▶ **Given task**
Rewrite the material from the line with "Given: Open the analytics bar chart icon" to the line with "Looking at the", replacing "bar chart" with "line chart" and leaving everything else unchanged. Return only those lines.

[start Dataset records]

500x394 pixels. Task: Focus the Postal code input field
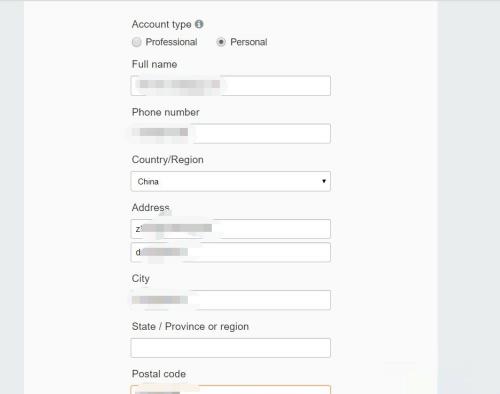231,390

[end Dataset records]
[start Dataset records]

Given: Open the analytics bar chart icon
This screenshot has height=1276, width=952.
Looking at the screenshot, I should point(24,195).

[end Dataset records]

▶ **Full solution**
Given: Open the analytics line chart icon
This screenshot has height=1276, width=952.
Looking at the screenshot, I should point(24,195).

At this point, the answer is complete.